### What you have to do
Could you filter the records below and keep only the lines with the word "width"?

[Saved entries]
□ □ □ □

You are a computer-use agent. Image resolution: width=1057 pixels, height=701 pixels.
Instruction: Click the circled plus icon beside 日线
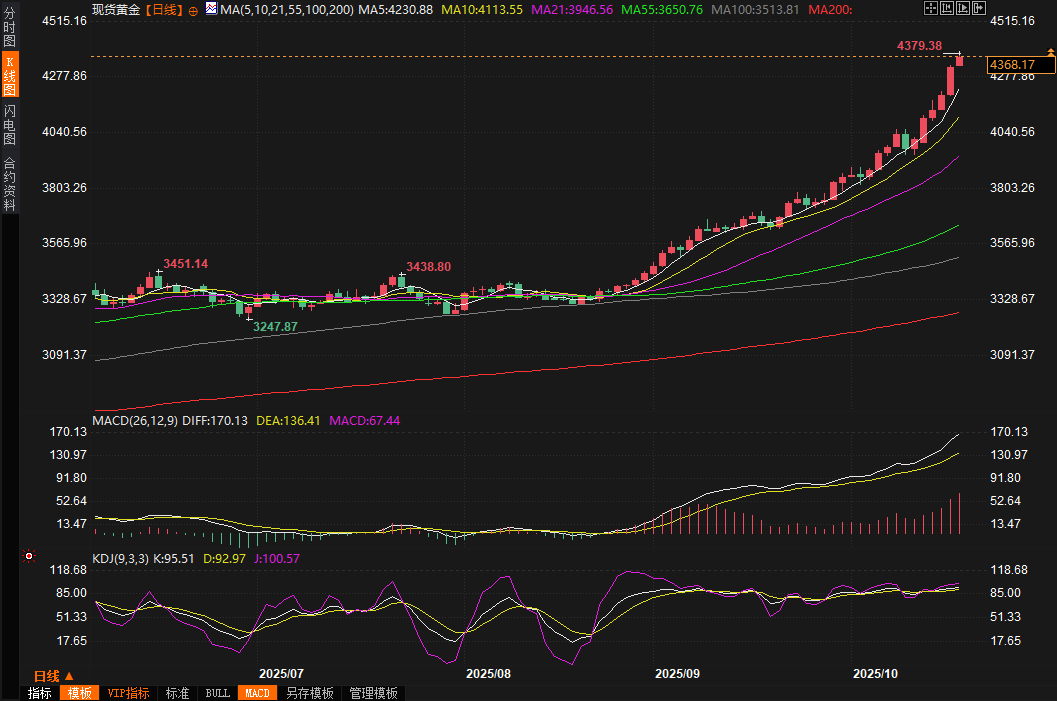click(193, 10)
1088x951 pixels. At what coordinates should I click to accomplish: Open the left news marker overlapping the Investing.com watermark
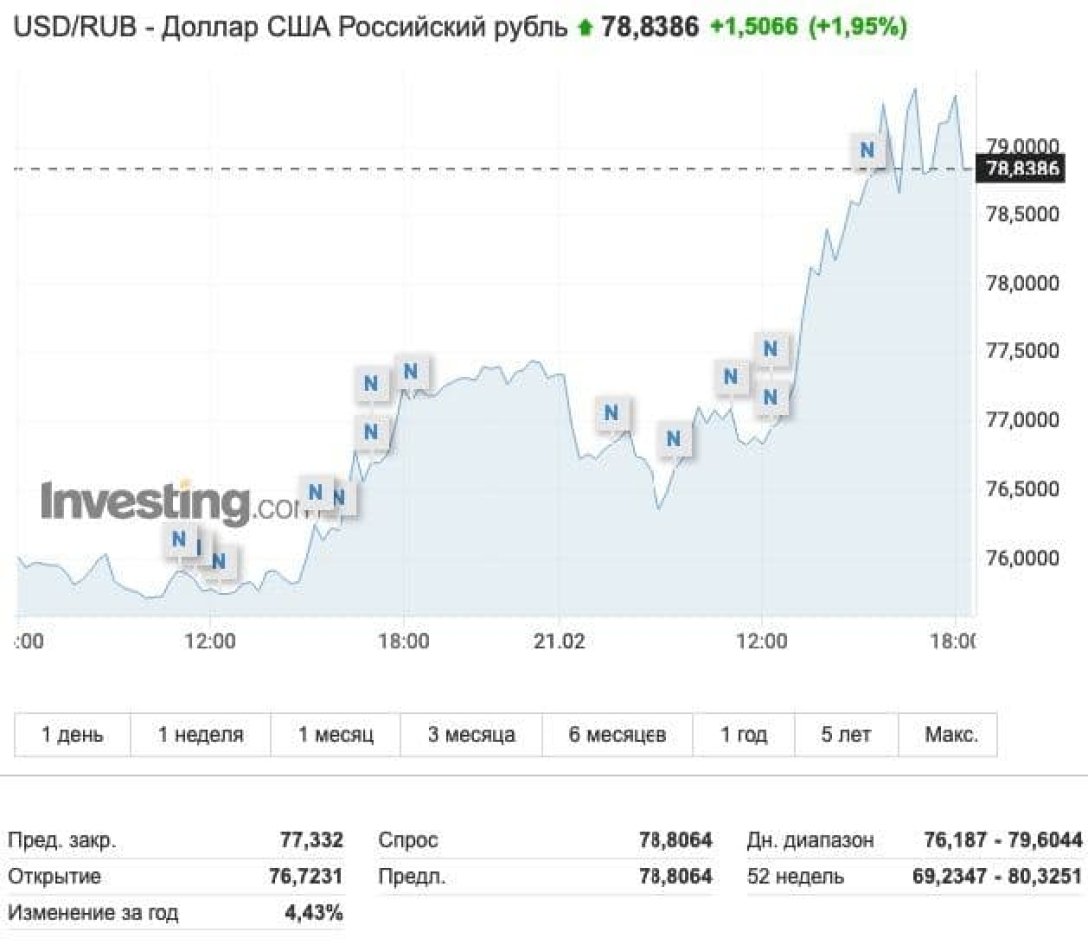(315, 491)
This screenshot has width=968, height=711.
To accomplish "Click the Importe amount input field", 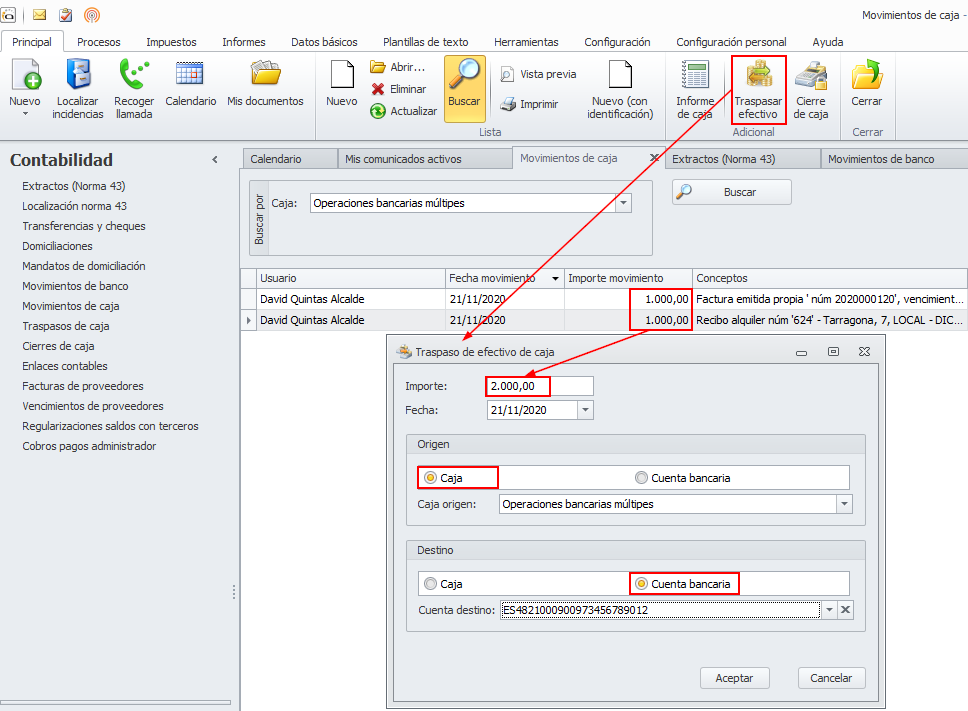I will (x=538, y=386).
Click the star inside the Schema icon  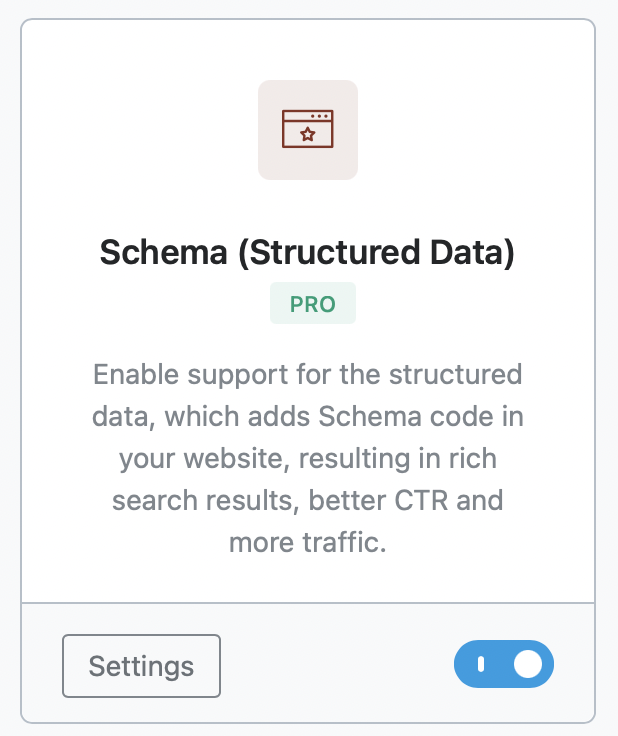point(308,136)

□ □ □ □

### Solution below
You are a computer-use agent. Image resolution: width=1057 pixels, height=701 pixels.
This screenshot has width=968, height=711.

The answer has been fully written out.